Last Updated on Thursday, 18 February 2016, 13:42 by Denis Chabrol

The Government of Guyana has set aside a total of $200M that will be used as legal fees to defend Guyana against the continued aggression from Venezuela in the current border controversy.

This was revealed by Foreign Affairs Minister Carl Greenidge under scrutiny from Opposition Chief Whip Gail Teixeira as the Ministry of Foreign Affairs budget was scrutinized on Thursday.

According to Greenidge, the $200M Budgeted under “Other” in the Ministry’s budget will be used as monies to pay legal representatives if the case between Guyana and Venezuela goes to the International Court of Justice (ICJ).

Government has previously adumbrated that it would prefer a juridical settlement in the Guyana/Venezuela border controversy.
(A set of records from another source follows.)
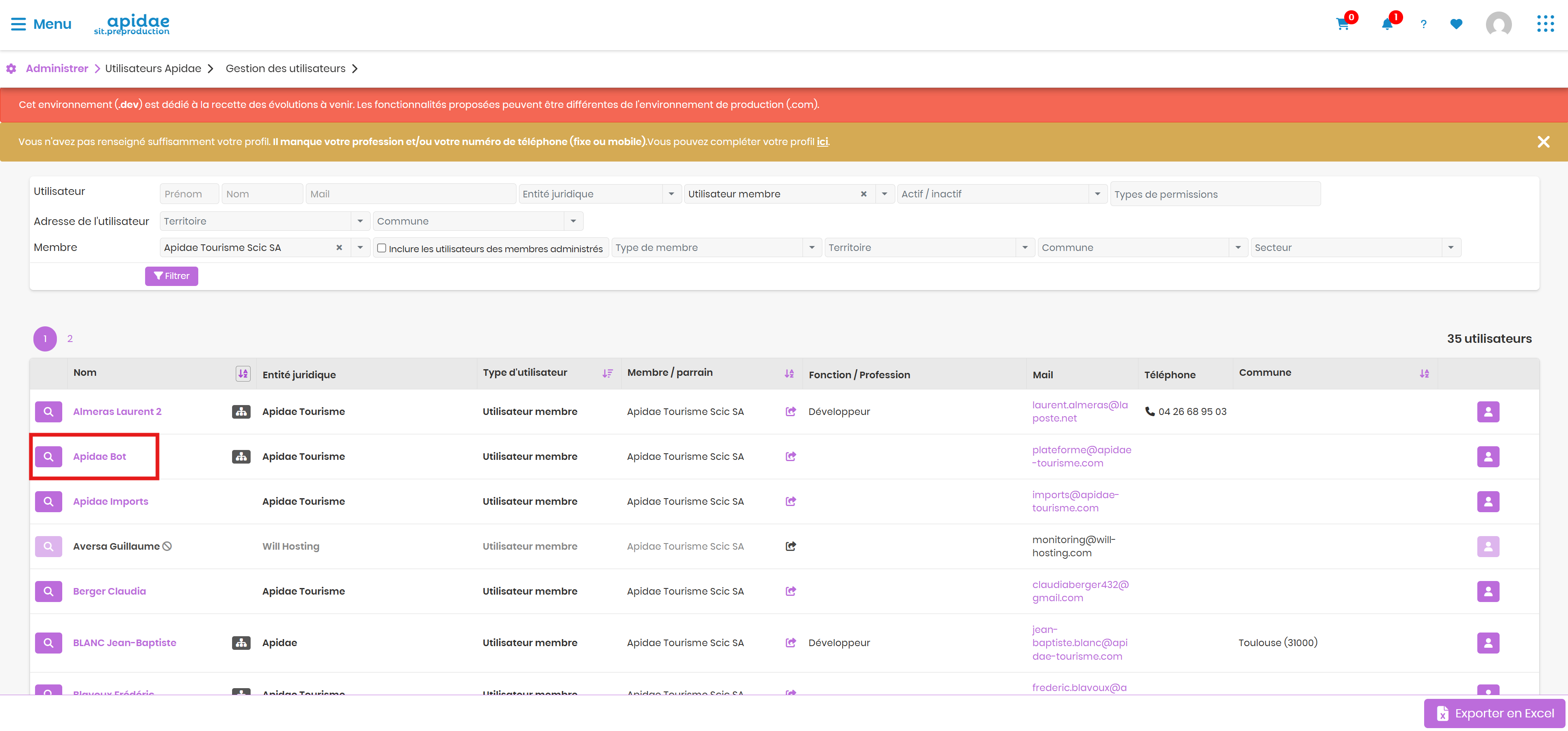Click the Filtrer button
This screenshot has width=1568, height=731.
[x=171, y=276]
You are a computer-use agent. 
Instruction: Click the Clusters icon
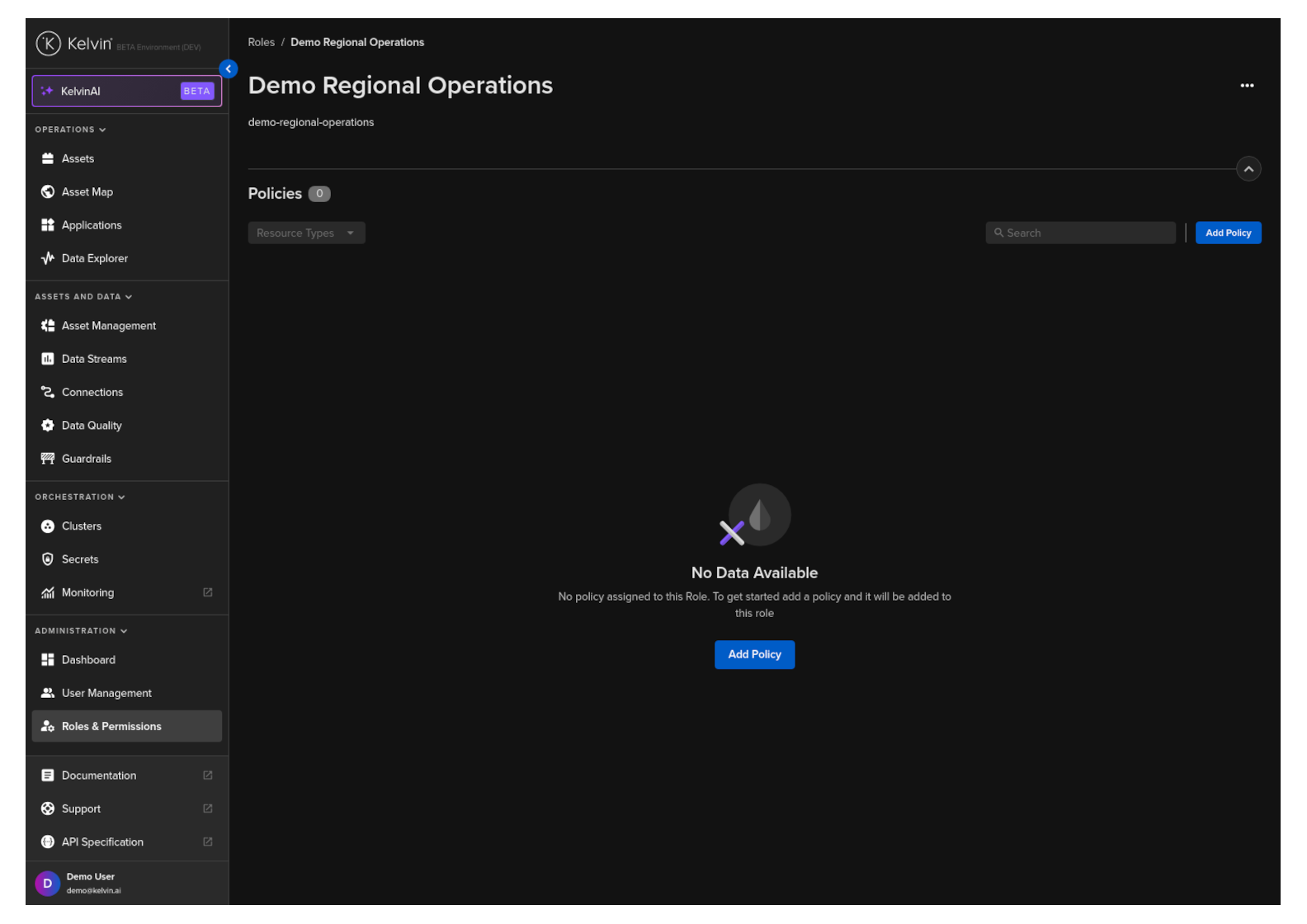tap(48, 526)
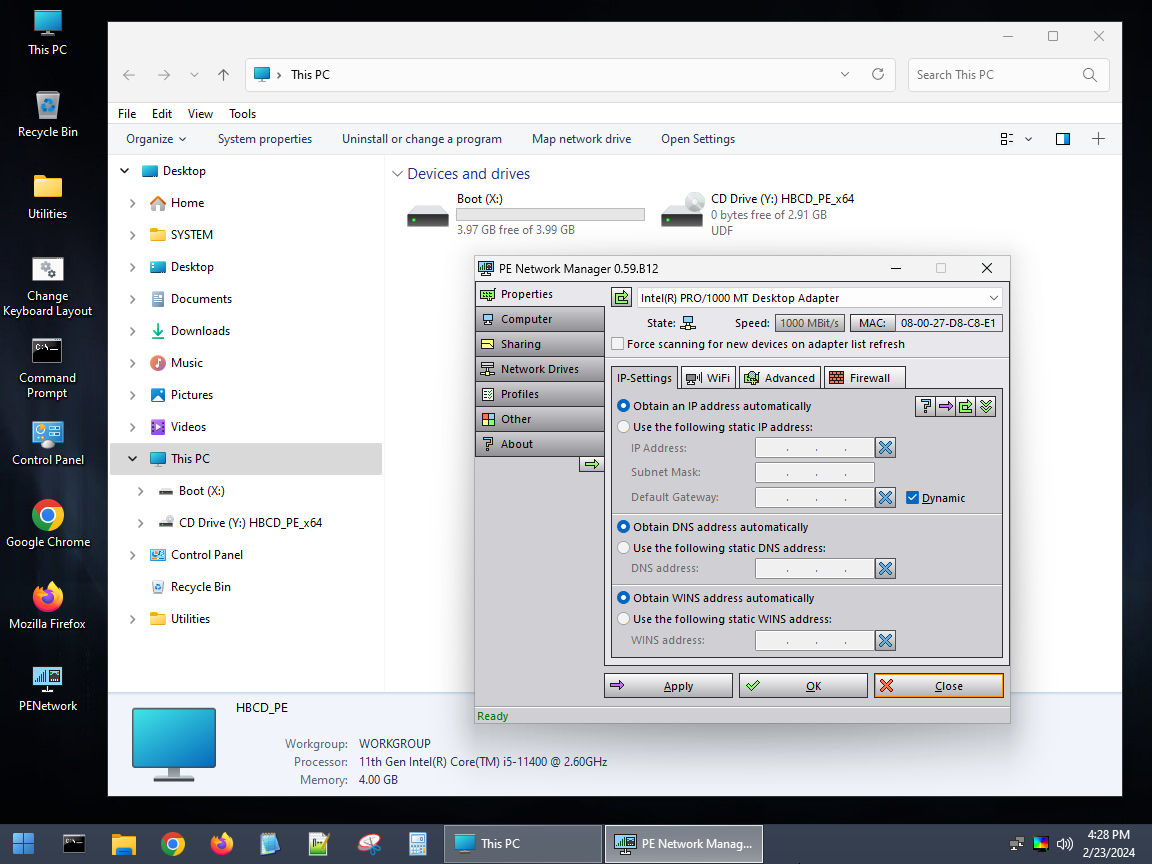Screen dimensions: 1152x864
Task: Click the question mark help icon
Action: tap(926, 406)
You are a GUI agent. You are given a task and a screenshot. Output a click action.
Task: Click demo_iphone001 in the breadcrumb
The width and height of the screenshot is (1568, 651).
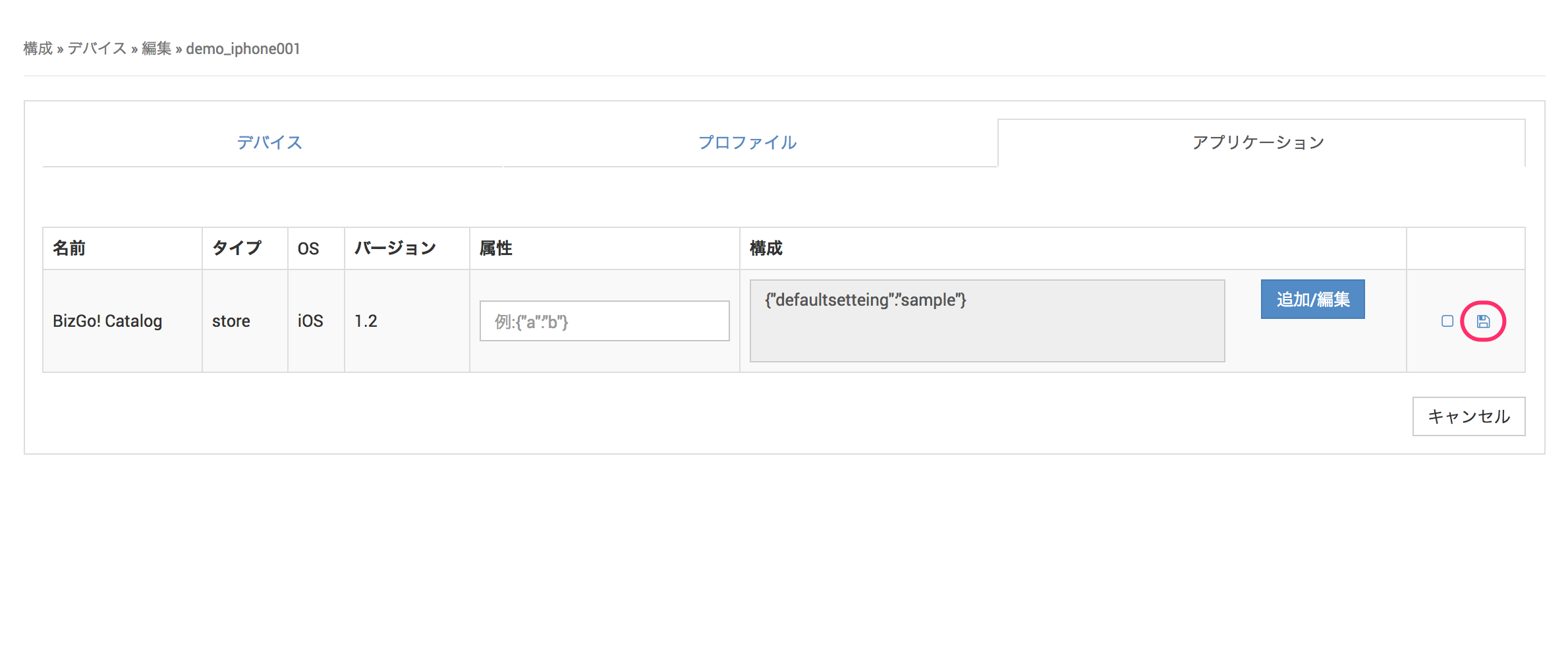[243, 49]
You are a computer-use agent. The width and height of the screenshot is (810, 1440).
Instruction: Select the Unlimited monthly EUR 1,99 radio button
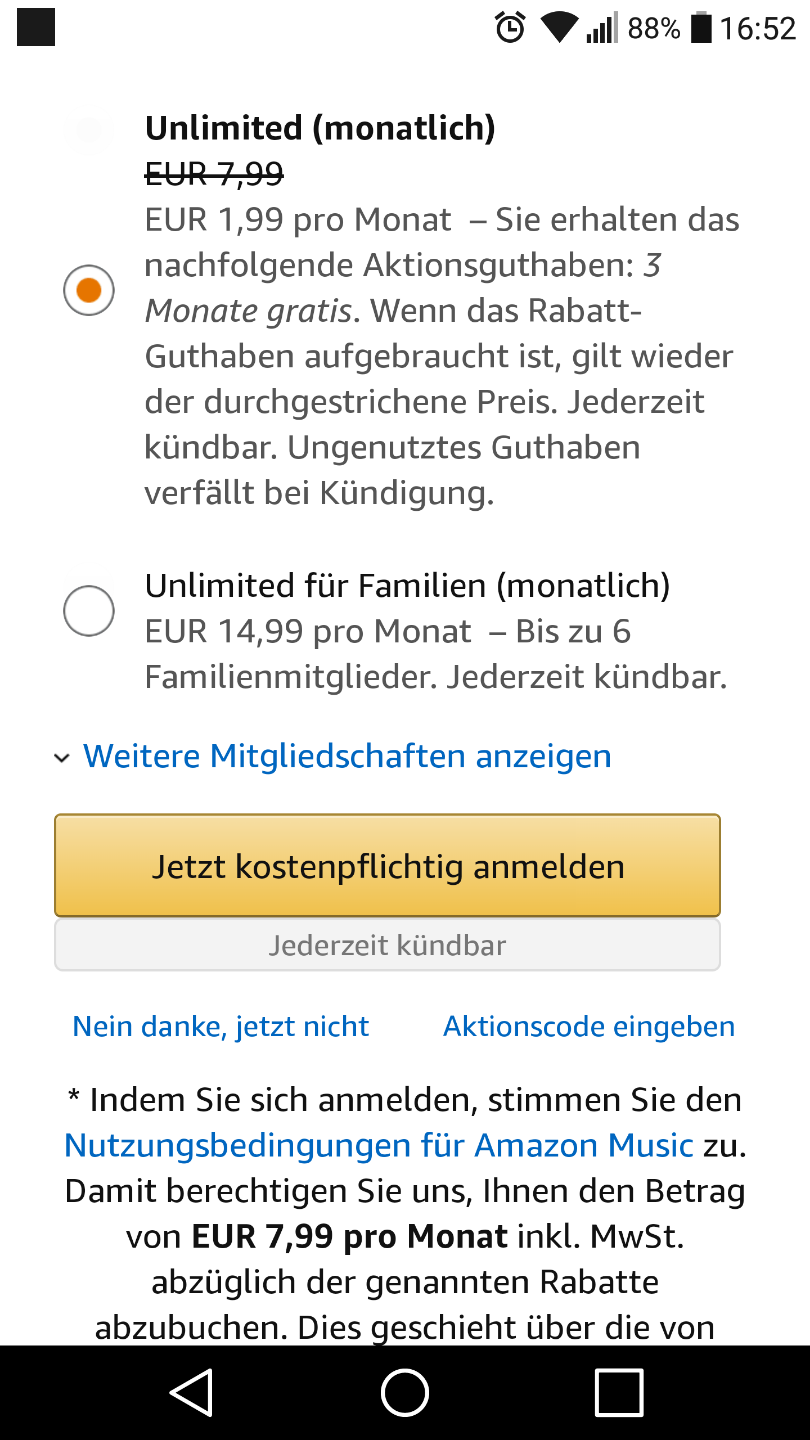coord(89,290)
In 2015, the Vice President said that Guyana has two options when it approaches the ICJ, one of which would be for the court to make a decision on the substantive issue and the other for the court to offer an opinion.

Guyana intends to seek the opinion of the court on the 1899 Arbitral Award, which Venezuela for the past 50 years has claimed is invalid. Should the ICJ make a decision in favour of the award, that decision would be definitive, Greenidge explained.

The options available have all been tried…under one name or another and they have all been found wanting…at the end of the exercise, they left Guyana at a disadvantage,” said the Vice President later adding “Venezuela has been arguing that the 1899 award is null and void; for an award to be deemed null and void it has to be a process of law.”

The Foreign Affairs Minister made it clear that any definitive solution to the problem would include answering the question of whether the award was null and void.

“Unless that contention is withdrawn…all the things that the UN might do will not help one iota,” Greenidge emphasized.